— Start Record excerpts —

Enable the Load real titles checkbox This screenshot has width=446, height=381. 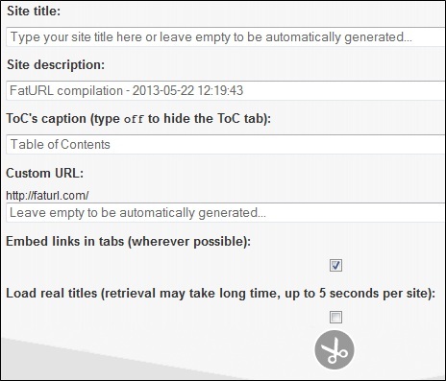point(335,318)
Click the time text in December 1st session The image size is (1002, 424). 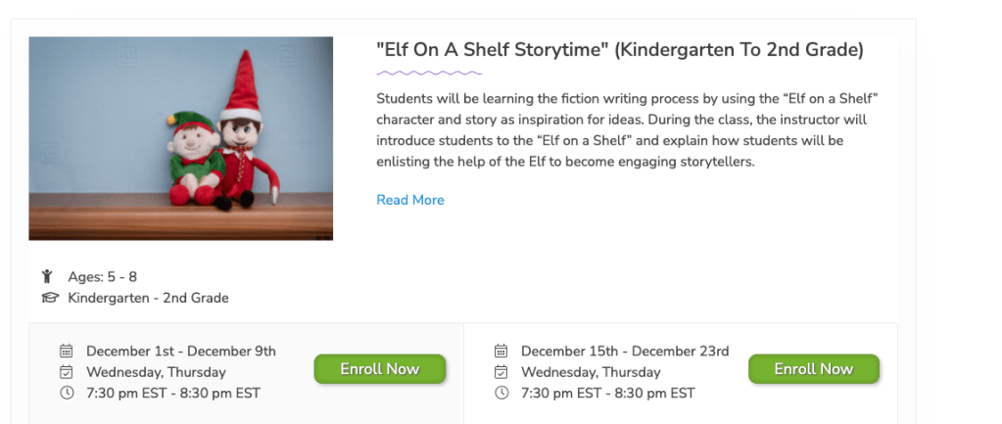pos(173,393)
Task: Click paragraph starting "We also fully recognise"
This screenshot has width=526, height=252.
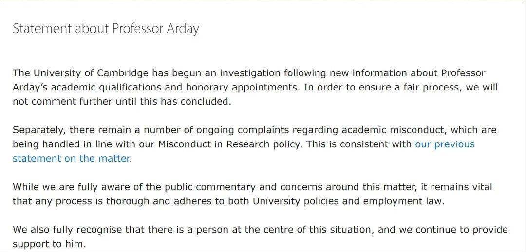Action: coord(260,236)
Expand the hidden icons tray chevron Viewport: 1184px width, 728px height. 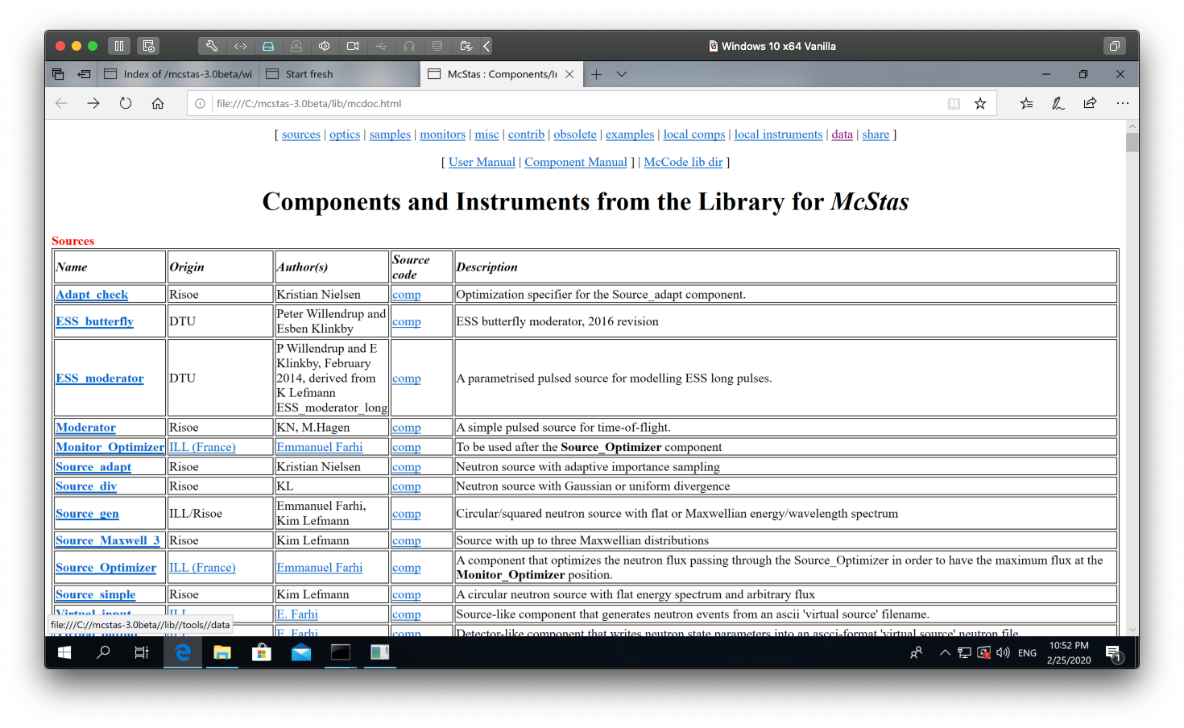point(945,652)
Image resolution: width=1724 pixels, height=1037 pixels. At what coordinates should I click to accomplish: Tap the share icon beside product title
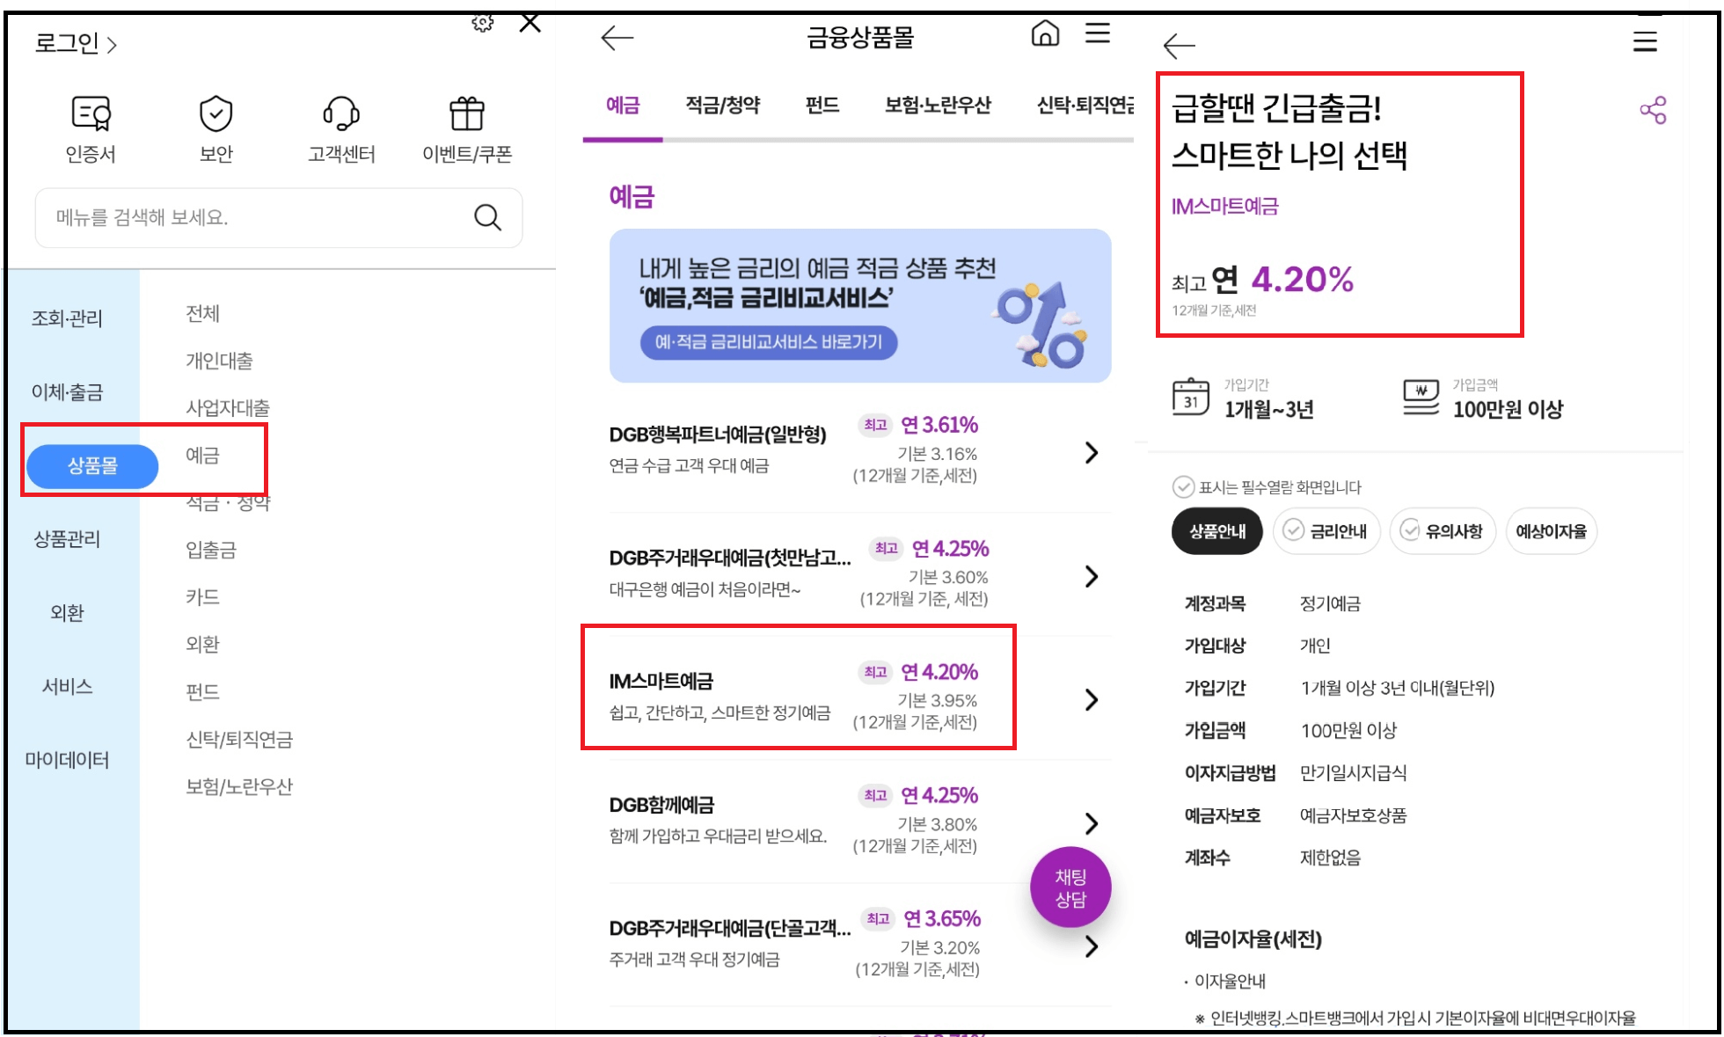click(x=1653, y=110)
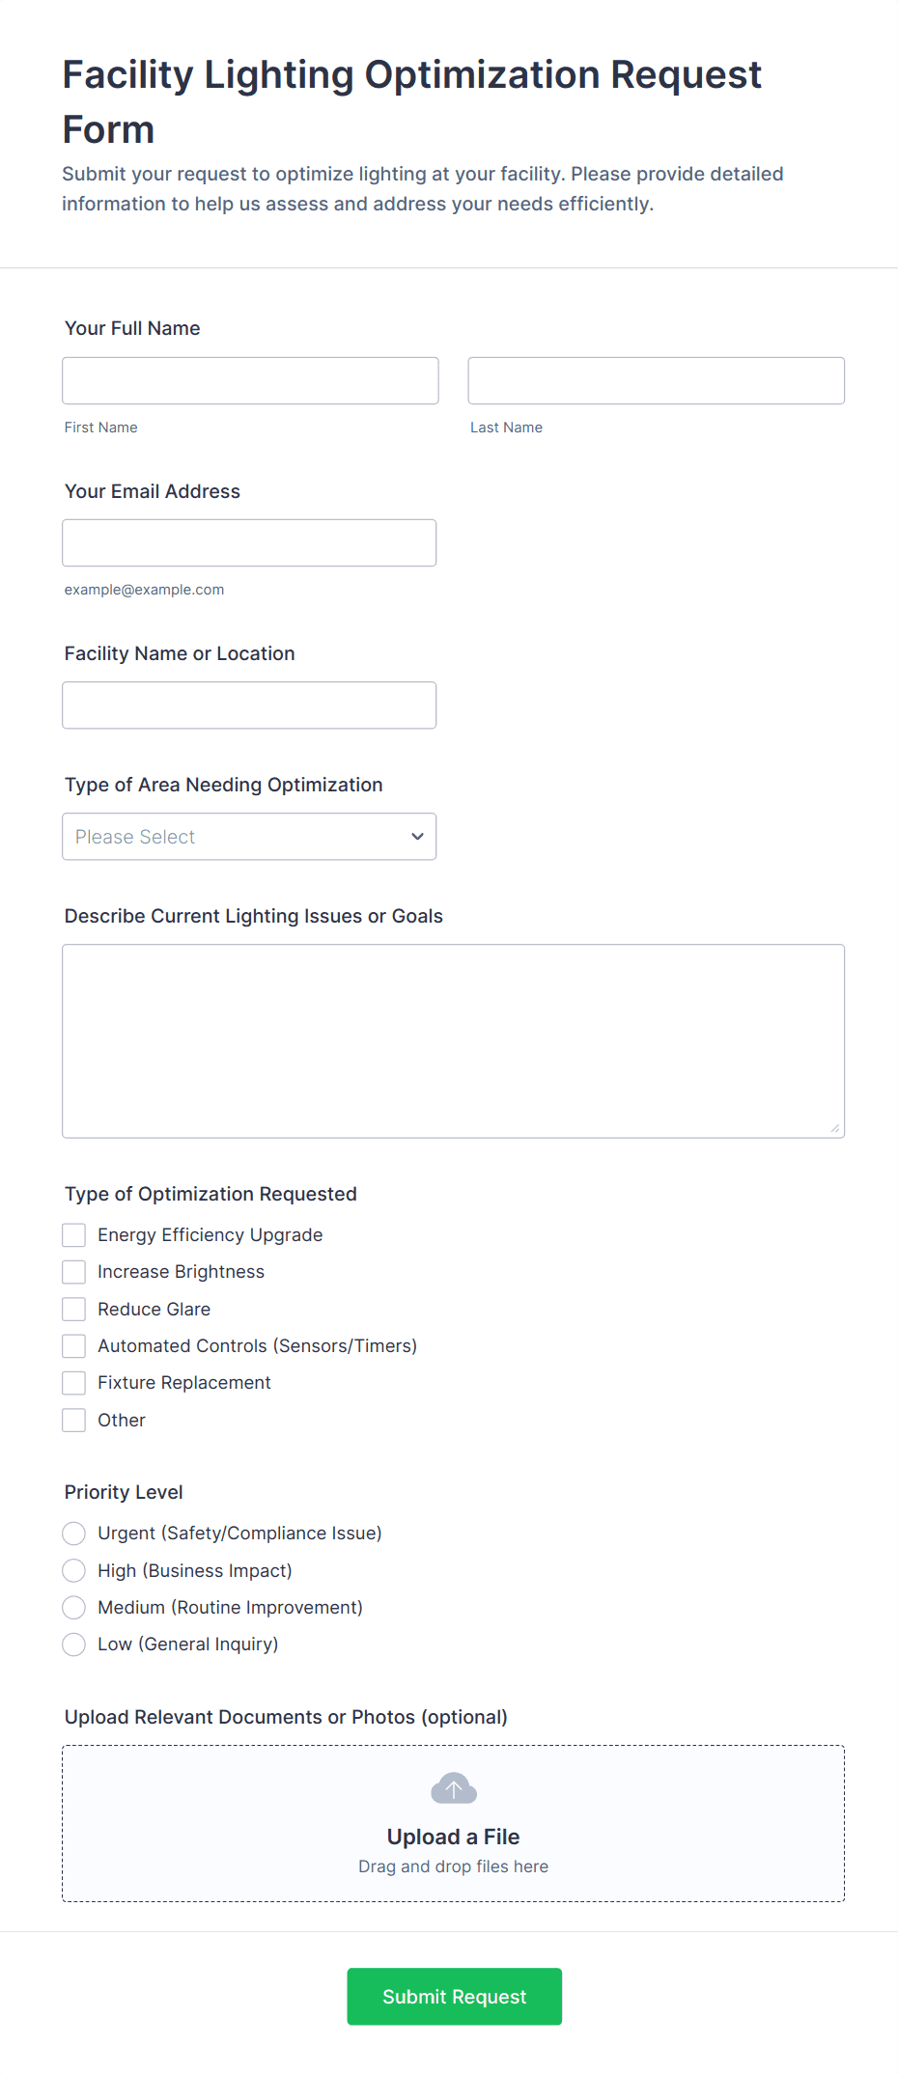Choose High (Business Impact) priority

pos(74,1571)
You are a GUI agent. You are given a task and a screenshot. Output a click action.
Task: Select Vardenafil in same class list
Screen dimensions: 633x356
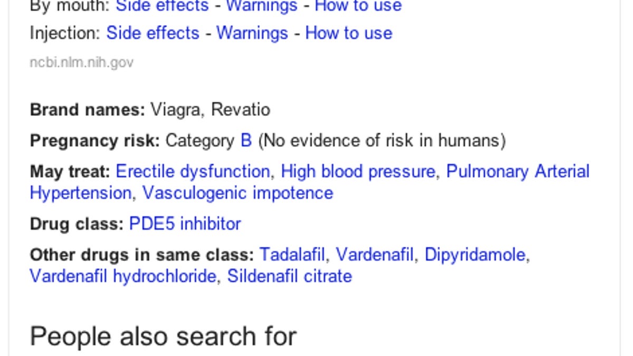point(375,255)
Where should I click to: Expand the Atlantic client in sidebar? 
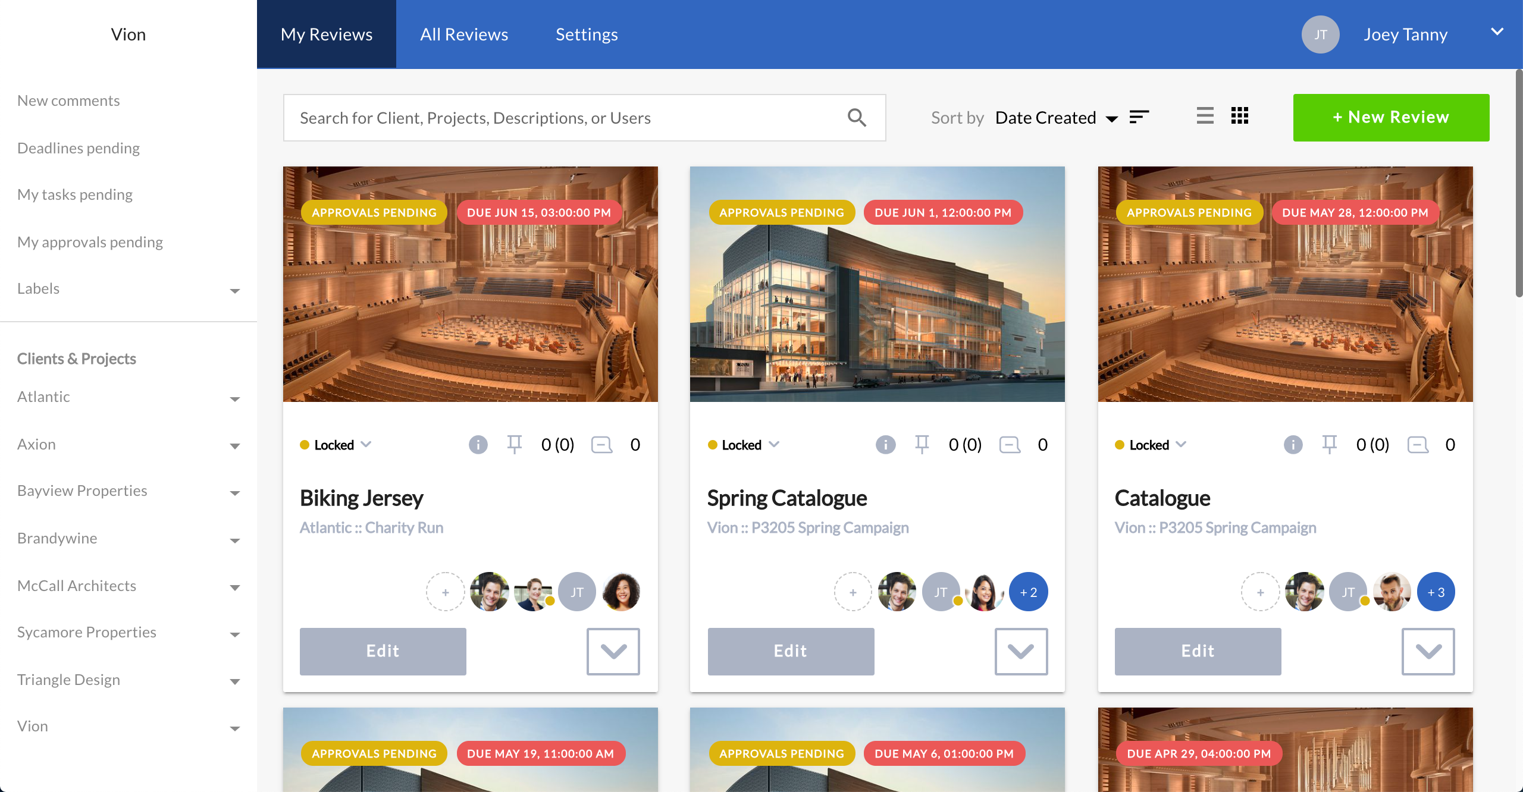click(x=235, y=398)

— End Record excerpts —

### Objective
Copy out the listing above word for word, starting with the line that contains "Image resolution: width=1724" and going on through the end of the listing. Leave the pictures out.

### Written response
Image resolution: width=1724 pixels, height=1037 pixels. At what coordinates should I click to accomplish: Tap the share icon beside product title
click(x=1653, y=110)
Choose High (Business Impact) priority

pos(74,1571)
You are a GUI agent. You are given a task and a screenshot. Output a click action.
Task: Select Vardenafil in same class list
Screen dimensions: 633x356
point(375,255)
Where should I click to: Expand the Atlantic client in sidebar? 
click(x=235, y=398)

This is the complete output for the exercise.